In Korea, given the current oncology practice pattern, an institution-based shared care model could be a potential solution to improve care coordination. The Korean National Cancer Control Institute has been developing ‘integrative supportive care service delivery system for cancer survivors’ since 2010 and a national pilot project for care coordination are currently ongoing between 11 regional cancer centers and public health centers since July, 2017 [29].

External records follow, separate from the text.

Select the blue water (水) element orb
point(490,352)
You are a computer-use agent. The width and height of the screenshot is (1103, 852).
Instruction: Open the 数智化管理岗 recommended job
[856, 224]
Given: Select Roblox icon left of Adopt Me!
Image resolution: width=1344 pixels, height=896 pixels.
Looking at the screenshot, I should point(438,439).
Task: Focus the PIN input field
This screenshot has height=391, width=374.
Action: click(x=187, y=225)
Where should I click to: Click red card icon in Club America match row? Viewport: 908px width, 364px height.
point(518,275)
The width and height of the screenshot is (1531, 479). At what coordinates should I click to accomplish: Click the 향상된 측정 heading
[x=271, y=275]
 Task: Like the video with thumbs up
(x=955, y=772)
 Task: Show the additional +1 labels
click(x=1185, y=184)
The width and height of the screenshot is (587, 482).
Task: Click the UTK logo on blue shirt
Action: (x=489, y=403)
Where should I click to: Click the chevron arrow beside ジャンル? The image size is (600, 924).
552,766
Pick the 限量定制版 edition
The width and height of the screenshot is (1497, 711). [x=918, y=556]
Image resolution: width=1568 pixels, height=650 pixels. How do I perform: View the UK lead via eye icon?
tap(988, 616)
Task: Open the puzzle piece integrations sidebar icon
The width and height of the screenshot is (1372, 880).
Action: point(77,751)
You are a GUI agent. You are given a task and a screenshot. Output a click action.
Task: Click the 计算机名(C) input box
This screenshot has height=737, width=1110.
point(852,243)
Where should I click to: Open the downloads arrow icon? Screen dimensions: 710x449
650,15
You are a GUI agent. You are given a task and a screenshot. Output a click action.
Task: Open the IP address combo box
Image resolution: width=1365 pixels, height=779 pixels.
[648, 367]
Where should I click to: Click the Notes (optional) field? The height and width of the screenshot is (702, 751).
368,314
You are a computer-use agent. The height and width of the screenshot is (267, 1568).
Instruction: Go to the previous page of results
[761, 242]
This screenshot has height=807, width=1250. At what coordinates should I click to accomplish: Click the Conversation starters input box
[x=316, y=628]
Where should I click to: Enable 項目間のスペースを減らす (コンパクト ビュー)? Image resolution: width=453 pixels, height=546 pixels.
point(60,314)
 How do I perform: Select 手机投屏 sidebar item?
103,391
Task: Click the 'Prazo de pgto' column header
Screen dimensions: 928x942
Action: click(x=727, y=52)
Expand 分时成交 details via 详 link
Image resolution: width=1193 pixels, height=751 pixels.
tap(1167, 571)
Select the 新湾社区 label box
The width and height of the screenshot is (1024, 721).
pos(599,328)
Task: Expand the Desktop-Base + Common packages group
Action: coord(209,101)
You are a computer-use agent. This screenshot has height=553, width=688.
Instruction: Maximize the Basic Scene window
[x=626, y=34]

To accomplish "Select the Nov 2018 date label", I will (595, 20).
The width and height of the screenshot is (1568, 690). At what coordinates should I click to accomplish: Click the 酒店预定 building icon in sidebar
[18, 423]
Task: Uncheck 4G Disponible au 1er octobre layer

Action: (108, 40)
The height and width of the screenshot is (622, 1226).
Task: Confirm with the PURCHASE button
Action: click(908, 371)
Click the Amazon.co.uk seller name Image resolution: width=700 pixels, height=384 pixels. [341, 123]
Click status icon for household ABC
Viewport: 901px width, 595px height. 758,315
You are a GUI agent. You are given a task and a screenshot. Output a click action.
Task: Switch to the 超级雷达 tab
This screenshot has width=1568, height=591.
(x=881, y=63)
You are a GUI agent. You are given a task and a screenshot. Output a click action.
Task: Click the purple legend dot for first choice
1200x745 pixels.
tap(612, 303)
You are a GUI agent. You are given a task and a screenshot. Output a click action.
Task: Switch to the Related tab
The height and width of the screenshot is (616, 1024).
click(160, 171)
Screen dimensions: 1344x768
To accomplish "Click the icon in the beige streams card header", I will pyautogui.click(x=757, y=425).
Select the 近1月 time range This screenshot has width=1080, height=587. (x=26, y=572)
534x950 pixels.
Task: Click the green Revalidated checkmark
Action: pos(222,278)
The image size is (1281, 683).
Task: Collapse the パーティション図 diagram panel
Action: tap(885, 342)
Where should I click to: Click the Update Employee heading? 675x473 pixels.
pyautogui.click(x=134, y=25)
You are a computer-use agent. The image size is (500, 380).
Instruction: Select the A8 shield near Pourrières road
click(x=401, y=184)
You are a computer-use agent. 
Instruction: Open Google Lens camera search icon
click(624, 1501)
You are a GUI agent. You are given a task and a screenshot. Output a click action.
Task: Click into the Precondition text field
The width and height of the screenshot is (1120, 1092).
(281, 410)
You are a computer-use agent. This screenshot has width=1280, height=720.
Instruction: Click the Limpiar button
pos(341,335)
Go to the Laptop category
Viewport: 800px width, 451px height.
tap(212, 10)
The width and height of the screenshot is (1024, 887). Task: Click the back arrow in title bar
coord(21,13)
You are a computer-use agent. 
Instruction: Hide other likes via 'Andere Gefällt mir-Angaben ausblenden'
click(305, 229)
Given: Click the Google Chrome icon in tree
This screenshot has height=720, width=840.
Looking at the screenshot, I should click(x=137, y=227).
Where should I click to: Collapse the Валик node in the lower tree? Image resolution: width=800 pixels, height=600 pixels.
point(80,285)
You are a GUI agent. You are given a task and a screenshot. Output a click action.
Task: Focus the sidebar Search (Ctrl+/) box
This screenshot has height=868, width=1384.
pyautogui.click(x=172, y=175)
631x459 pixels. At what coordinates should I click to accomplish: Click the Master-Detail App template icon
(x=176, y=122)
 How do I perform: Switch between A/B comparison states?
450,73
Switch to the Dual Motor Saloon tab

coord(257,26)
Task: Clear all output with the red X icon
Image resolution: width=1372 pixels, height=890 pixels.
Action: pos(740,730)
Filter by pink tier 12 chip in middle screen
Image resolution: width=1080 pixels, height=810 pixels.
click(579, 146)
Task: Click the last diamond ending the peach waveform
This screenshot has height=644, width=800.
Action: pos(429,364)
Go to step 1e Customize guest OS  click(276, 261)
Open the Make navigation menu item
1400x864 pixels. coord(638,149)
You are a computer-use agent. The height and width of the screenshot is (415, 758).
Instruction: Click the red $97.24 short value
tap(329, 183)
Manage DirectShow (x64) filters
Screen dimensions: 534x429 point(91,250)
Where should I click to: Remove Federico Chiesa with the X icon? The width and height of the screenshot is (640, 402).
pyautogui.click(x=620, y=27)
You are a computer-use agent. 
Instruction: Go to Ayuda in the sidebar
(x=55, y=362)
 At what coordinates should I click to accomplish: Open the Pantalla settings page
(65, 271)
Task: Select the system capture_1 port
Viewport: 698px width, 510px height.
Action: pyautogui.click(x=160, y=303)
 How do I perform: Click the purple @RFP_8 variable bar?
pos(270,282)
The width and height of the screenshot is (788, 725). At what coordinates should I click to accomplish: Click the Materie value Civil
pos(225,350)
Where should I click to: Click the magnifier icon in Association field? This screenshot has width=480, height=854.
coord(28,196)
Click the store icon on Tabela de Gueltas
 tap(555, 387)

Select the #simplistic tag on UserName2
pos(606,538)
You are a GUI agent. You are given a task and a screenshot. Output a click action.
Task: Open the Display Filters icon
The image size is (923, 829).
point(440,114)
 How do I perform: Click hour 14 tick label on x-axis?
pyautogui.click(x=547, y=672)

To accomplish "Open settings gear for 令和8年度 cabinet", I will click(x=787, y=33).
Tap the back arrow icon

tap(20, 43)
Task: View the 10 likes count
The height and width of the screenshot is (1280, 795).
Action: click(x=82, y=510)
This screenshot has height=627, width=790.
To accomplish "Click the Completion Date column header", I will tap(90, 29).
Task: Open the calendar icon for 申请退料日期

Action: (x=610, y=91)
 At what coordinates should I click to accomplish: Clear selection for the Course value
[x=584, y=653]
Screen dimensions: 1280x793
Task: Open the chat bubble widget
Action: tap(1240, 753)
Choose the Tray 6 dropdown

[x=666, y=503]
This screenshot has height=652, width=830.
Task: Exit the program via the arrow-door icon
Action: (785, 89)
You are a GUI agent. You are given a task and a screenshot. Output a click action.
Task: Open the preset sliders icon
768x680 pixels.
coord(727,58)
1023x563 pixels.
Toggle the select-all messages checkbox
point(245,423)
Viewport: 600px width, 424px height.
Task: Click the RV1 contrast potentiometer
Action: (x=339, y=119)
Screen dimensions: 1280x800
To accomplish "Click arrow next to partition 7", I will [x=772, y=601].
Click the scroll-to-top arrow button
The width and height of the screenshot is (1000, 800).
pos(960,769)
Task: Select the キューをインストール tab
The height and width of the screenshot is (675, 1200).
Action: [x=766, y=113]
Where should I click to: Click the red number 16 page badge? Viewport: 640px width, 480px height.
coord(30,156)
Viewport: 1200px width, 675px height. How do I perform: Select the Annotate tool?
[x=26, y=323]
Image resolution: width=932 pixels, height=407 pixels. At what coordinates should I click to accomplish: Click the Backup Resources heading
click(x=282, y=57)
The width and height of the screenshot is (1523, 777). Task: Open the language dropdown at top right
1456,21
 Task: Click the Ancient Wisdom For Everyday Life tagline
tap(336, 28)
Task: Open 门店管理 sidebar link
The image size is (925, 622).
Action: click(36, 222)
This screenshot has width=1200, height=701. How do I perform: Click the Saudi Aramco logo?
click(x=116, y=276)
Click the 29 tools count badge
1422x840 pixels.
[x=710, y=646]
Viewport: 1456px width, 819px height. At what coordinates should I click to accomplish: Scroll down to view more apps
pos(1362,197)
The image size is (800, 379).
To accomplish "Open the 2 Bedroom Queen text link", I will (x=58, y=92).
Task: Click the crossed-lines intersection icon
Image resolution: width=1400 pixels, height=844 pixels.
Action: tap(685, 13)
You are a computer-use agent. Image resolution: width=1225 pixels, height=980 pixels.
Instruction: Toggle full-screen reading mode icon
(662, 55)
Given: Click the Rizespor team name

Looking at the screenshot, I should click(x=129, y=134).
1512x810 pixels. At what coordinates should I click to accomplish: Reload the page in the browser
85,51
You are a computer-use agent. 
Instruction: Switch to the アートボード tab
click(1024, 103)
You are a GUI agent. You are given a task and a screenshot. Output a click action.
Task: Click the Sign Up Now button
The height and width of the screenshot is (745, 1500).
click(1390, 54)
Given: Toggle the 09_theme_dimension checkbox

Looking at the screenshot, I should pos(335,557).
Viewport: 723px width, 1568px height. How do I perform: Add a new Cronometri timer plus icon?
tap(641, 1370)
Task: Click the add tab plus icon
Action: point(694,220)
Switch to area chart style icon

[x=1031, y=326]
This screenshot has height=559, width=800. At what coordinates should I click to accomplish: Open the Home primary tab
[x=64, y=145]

The present study has some limitations. First, participants in our study may not represent all cancer survivors at various settings because they were recruited from survivorship clinics of two academic hospitals. However, given that the two institutions are involved in cancer care of around 20% of all Korean cancer patients and cancer survivors of various types with various stages of cancer have been enrolled for this study, representativeness of our study might not be so serious. In addition, there was no difference in age and sex distribution, time lapse after cancer diagnosis, and cancer treatment modality between the participants of our study and the cancer survivors who refused to participate in our study (Additional file 1: Table S1). Second, the assessment of perception of care coordination has not been validated previously. Thus, findings of our study need to be cautiously interpreted in other setting. Third, time relation between cancer diagnosis and development of comorbidity could be inaccurate because these data were obtained cross-sectionally. We tried to overcome the reverse causation problem by checking newly developed comorbidity after cancer diagnosis and the current clinic visiting, but temporal relationship between perception of care coordination and health outcome could be still uncertain. A prospective approach to evaluate the relationship between care coordination and patient outcomes would be needed. Fourth, the outcome variables assessed in the current study are still only part of all clinical endpoints. We could not evaluate some important aspects of patient outcomes such as self-efficacy, knowledge, screening for the second primary cancer, or health promotion activities [22]. Fifth, we could not consider healthcare system factors because more than 95% Korean population have been provided with the National Health Insurance service since 1989 and their medical expenses for treatment of cancer and cancer-related medical conditions are extensively (95%) compensated. Lastly, we could not evaluate the effect of quality of clinic or provider because we could not recruit study subjects from a range of medical settings [30].

Conclusion

The present study showed that Korean cancer survivors’ perception of care coordination was closely associated with care contents. These findings suggest that comprehensive care contents such as whole person care, good communication within medical team and tailored patient education may be reinforced to improve outcomes of survivorship care.